I also made the mistake of checking my webstats, which had grown steadily to incredible proportions but in just two months have crashed down into the toilet. (Was it something I said?)

Before I left Connecticut, I printed out the last two chapters of the old draft of The Durand Cousins, thinking I might work on the revision in odd moments. I must not have had any odd moments, because I never touched them.

Yup, I've got lots of reasons to be all excited about getting home and back to work.

But first I'm biking in a Revolutionary War battlefield tomorrow morning. This particular Gauthier vacation was missing a trip to a war-related site, and we can't go home until we take care of that.

Saturday, September 15, 2007

Surprise! I'm Back!

I've got a few minutes of Internet access at a motel in Ithaca, New York. Only a few minutes because I just lost the entire post I'd written using the rest of my time.
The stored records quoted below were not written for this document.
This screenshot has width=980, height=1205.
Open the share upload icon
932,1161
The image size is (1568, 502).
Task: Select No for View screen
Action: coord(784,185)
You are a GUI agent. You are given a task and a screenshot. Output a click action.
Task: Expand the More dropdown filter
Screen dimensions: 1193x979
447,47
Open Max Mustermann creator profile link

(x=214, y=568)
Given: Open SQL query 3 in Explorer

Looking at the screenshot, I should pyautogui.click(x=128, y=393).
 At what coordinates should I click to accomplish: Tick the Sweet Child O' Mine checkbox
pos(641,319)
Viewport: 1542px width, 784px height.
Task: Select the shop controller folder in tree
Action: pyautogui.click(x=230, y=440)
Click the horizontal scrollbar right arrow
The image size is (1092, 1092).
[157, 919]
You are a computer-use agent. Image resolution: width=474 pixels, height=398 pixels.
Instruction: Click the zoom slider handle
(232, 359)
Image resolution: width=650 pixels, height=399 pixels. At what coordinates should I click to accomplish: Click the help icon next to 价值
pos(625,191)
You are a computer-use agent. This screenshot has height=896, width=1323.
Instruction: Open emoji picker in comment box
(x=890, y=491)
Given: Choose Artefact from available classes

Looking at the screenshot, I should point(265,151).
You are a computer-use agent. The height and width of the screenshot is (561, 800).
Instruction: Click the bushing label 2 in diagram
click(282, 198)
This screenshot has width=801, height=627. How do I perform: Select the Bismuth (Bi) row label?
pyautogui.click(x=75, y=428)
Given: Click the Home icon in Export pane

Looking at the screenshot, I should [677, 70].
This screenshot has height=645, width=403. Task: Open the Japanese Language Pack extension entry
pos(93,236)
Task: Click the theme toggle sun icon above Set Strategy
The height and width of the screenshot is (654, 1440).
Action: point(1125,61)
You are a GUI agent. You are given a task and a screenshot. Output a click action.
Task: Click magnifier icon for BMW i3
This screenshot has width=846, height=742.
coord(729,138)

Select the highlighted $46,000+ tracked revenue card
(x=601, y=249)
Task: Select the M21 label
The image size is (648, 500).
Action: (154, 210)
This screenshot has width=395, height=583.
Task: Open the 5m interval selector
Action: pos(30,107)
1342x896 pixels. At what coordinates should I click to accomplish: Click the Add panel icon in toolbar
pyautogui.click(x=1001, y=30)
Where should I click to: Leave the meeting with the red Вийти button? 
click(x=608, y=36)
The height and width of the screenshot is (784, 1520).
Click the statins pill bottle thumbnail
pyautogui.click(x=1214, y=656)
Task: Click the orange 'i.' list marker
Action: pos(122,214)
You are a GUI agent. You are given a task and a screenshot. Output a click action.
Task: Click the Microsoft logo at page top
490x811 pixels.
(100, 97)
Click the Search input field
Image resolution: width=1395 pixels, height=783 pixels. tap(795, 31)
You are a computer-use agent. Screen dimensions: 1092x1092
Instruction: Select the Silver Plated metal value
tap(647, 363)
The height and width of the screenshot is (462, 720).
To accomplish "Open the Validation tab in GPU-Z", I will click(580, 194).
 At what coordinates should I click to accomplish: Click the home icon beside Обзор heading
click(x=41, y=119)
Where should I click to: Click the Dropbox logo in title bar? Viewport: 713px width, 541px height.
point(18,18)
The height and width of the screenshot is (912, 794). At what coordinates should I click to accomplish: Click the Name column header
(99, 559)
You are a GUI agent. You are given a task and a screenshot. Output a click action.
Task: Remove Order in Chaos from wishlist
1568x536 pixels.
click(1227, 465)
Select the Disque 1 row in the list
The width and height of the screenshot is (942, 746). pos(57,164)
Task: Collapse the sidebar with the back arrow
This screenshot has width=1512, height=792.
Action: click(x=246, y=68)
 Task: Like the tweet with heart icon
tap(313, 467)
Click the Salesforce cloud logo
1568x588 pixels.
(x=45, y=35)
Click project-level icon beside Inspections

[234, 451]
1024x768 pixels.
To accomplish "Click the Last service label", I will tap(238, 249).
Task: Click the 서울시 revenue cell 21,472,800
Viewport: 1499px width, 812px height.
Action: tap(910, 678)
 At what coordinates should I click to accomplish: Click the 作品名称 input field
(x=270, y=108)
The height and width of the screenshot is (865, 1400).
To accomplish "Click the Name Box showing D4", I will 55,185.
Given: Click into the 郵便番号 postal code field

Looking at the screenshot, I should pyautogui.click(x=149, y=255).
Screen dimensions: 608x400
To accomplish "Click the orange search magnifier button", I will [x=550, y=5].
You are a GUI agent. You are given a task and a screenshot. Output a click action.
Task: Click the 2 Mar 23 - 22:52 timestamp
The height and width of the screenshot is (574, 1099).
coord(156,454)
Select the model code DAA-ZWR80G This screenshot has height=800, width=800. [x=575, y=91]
We listened to an entire book on CD on the way here, plus I finished a book I was reading and read a bit of Metropolitan Life by Fran Leibowitz.

The audio book was Rowan Hood by Nancy Springer. Not bad. More to follow.

I finished Beige by Cecil Castellucci. (Sorry if her name is spelled wrong. I can't figure out how to reduce this screen and search.) I respect what I think the author was trying to do, but I found the book a little, well, beige. More to follow.

And, finally, Metropolitan Life--appears to be just a lot of humorous bits strung together.

Until I can get to another computer and do some more reading, a la prochaine. (Can you guess where I'm going?)

Friday, September 14, 2007

Of Course

Things have been going pretty well the last couple of weeks with the most recent startover on the first draft of The Durand Cousins. Things started to improve when I gave up on the assassin thing. That just wasn't working for me.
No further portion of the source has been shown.